> _Исходный текст_:
◆ ◆ ◆

Потребительство — изолирующая жизненная и, в частности, психологическая стратегия, напрочь отсекающая всякие высшие смыслы. Это самоизоляция, подобная психотическому состоянию, да им и являющаяся, ведь конечная цель этой стратегии — достижение сугубо индивидуального довольства (самодовольства, удовольствия), а коллективное довольство («благосостояние общества») при этом — лишь маска, сумма индивидуального, потому что первого никогда не бывает без второго. Именно поэтому нынешние русские закрывают глаза на очевидное (например, на хамскую сущность «либерализма», на уголовную сущность «украинства», какими я описал их в своих очерках, и на те по большей части предельно простые вещи, о которых я говорю здесь). Эти слепые пятна познания есть симптом того, что скрытая и наиболее мощная личная мотивация даже самых патриотично настроенных людей — потребительская: слишком уж стыдно, невыносимо стыдно было бы признать, что столь отвратительные, адские явления подозрительно близки к собственному телу.

Какова же нынешняя судьба русской пассионарности? «Смерть одного типа пассионарности означает формирование другого её типа» — но если таких типов всего четыре, а, в сущности, только три, то что это значит? Революционный тип пассионарности сменится родоплеменным? И так по кругу? Или таких типов не три-четыре, а все-таки больше? Или, может быть, «смерть одного типа пассионарности» оказывается окончательной смертью? Или все же не оказывается? Ответа автор, к сожалению, не дает.

Можно думать и надеяться на то, что русские вспомнили о себе как о «стране героев», когда недавно им пришлось вступить в борьбу за самосохранение, за то, что сейчас называют суверенитетом. И впрямь, участие в СВО повышает уровень пассионарности, но, думаю, повышает лишь ограниченно, ситуативно и сугубо временно: победа будет достигнута, и пассионарность рано или поздно сойдет на нет. Ведь самосохранение как конечная цель — это отнюдь не новое, а старое, не «высшие смыслы», причем «суверенитет» в этом отношении — конечно же, необходимая, но исходная и в этом смысле низшая ступень.

◆ ◆ ◆

> _Записанные данные_:

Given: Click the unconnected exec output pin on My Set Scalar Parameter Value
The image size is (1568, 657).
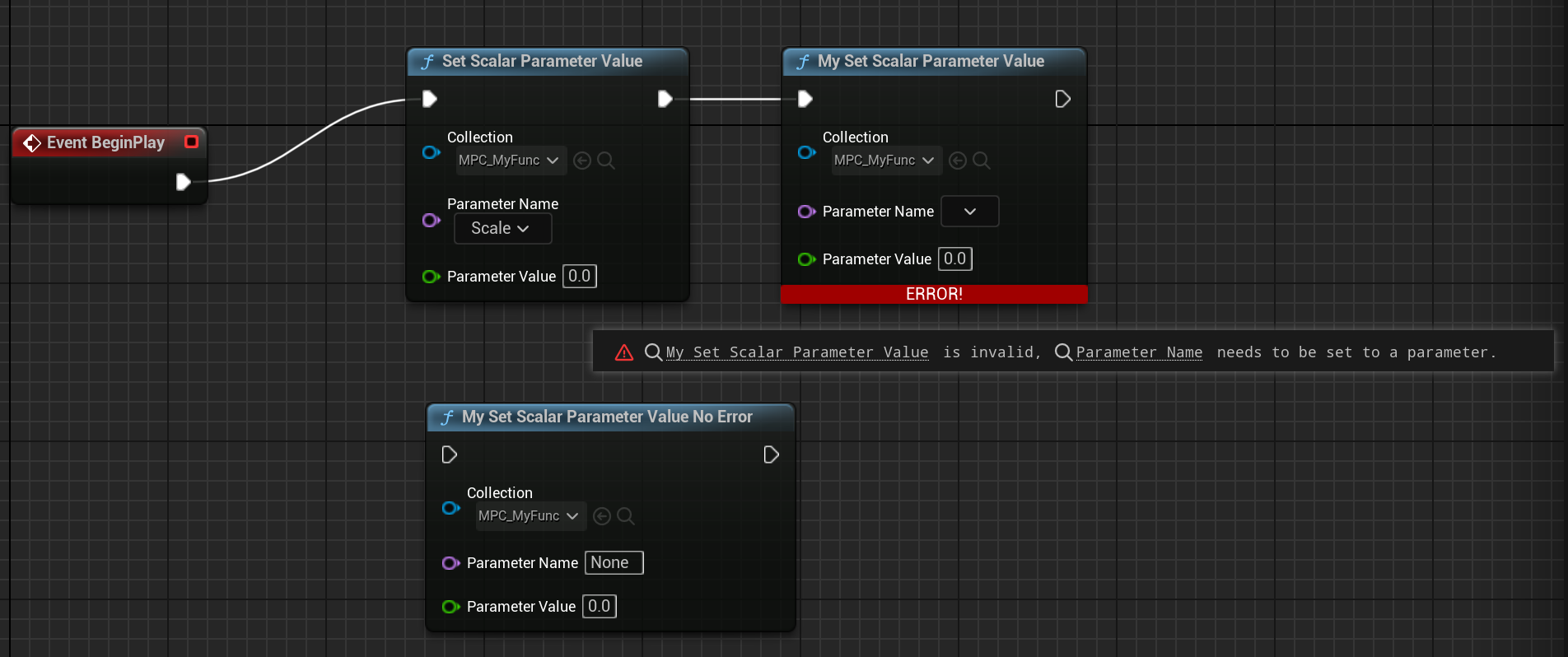Looking at the screenshot, I should pyautogui.click(x=1062, y=99).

◆ ◆ ◆

> _Вопросы_:
• 1. Что в тексте о потребительстве и пассионарности названо конечной целью потребительской стратегии?
• 2. Продолжите текст о потребительстве и пассионарности, начав сразу после его последнего предложения.
Для работы с текстом данные не понадобятся.

> _Ответы по порядку_:
• 1. Достижение сугубо индивидуального довольства (самодовольства, удовольствия).

• 2.
Все это вынуждает меня остановиться на пессимистическом прогнозе относительно судеб русской пассионарности — чего-то иного придется еще подождать и, возможно, долго. Заодно я хочу по-своему и в самом сжатом виде ответить на важнейший для нас всех вопрос, прозвучавший в заголовке обсуждавшейся здесь статьи Е. Паниной, вопрос, ответ на который, на мой взгляд, содержится в статье самое большее в очень неявном виде: я считаю, что причина низкой пассионарности русских, и не только нынешних, а русских на протяжении вот уже шести-семи десятков лет, то есть целой человеческой жизни, заключается в преобладании у них потребительской жизненной установки. Формулировка «низкая пассионарность русских» справедлива — пассионарность у нынешних русских явно есть, особенно среди участников СВО, но она тормозится и подавляется древней жаждой земного Рая, и уже Рая не для всех, а только для тех, кто сумеет урвать его блага для себя лично. Большинство вяло согласны с «суверенитетом», но на самый худой конец примут и то, что было в России в 2000-е годы.

Может ли истинная пассионарность высших смыслов, непотребительская, нестяжательская жизненная стратегия, умереть навсегда, может ли она, умерев, воскреснуть? Она может сделать и то, и другое. История полна разного рода, в том числе счастливых, неожиданностей, и какой-нибудь внезапно возникший, то есть до поры остававшийся латентным, но вдруг проявившийся фактор или внешнее событие планетарных масштабов способны склонить чашу весов в ту или другую стороны. Остается только жить этой надеждой и транслировать в будущее идею истинной, «трансцендентной» пассионарности. Без такой надежды человеческая жизнь невозможна.

 

Декабрь 2023

 

[1] Относительно свежий пример — статья Е. Паниной «В чем причина низкой пассионарности современных русских» (2021). Ниже я буду обращаться к этой статье по мере изложения.